As autoridades “não abriram todas as valas (comuns), os arquivos dos mártires não foram resolvidos e os que estavam nos campos não retornaram”, disse Kassem.

“Estamos arrasados… Precisamos de uma solução.”

– Teia emaranhada de forças armadas –

Para motivar as pessoas a regressar, disse a responsável jurídica do NRC em Sinjar, Feermena Kheder, “habitação segura e habitável é uma obrigação, mas também precisamos de infra-estruturas públicas funcionais, como estradas, escolas e edifícios governamentais”.

“Somente com essas bases poderemos ter esperança de reconstruir nossas vidas.”

Por enquanto, muitos moradores precisam viajar horas para obter atendimento médico que não está disponível no único hospital da cidade.

Uma escola local foi transformada em base de um grupo armado, enquanto um antigo cinema se tornou um posto militar.

Sinjar está há muito tempo no centro de uma luta paralisante pelo controlo entre o governo federal e a administração autónoma do Curdistão baseada em Arbil.
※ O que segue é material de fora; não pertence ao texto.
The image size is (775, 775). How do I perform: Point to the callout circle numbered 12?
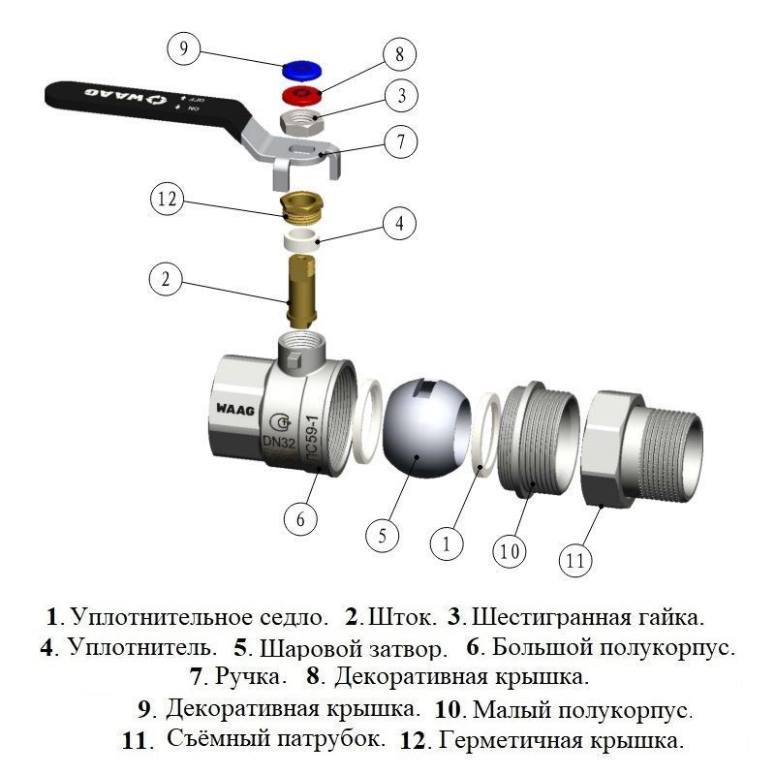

Em 2020, as duas partes chegaram a um acordo que incluía um fundo de reconstrução e medidas para facilitar o regresso das pessoas deslocadas. Mas até agora não conseguiram implementá-lo.

Somando-se às complexidades está a emaranhada rede de forças armadas que hoje operam lá.

Inclui os militares iraquianos, um grupo yazidi afiliado ao inimigo da Turquia, o Partido dos Trabalhadores do Curdistão (PKK), e o Hashed al-Shaabi, uma coligação de ex-paramilitares pró-Irão agora integrados no exército regular.

“Todas as partes querem mais controlo, até mesmo bloqueando nomeações e dificultando” os esforços de reconstrução, disse um responsável de segurança que pediu anonimato.

Em 2022, os confrontos entre o exército e os combatentes locais forçaram milhares de pessoas a fugir novamente.

A pesquisadora da Human Rights Watch, Sarah Sanbar, alertou que “tanto Bagdá quanto Arbil reivindicam autoridade sobre Sinjar, mas nenhum deles assume a responsabilidade por isso”.

“Em vez de se concentrar no encerramento dos campos, o governo deveria investir na segurança e reconstrução de Sinjar para ser um lugar para onde as pessoas realmente queiram regressar.”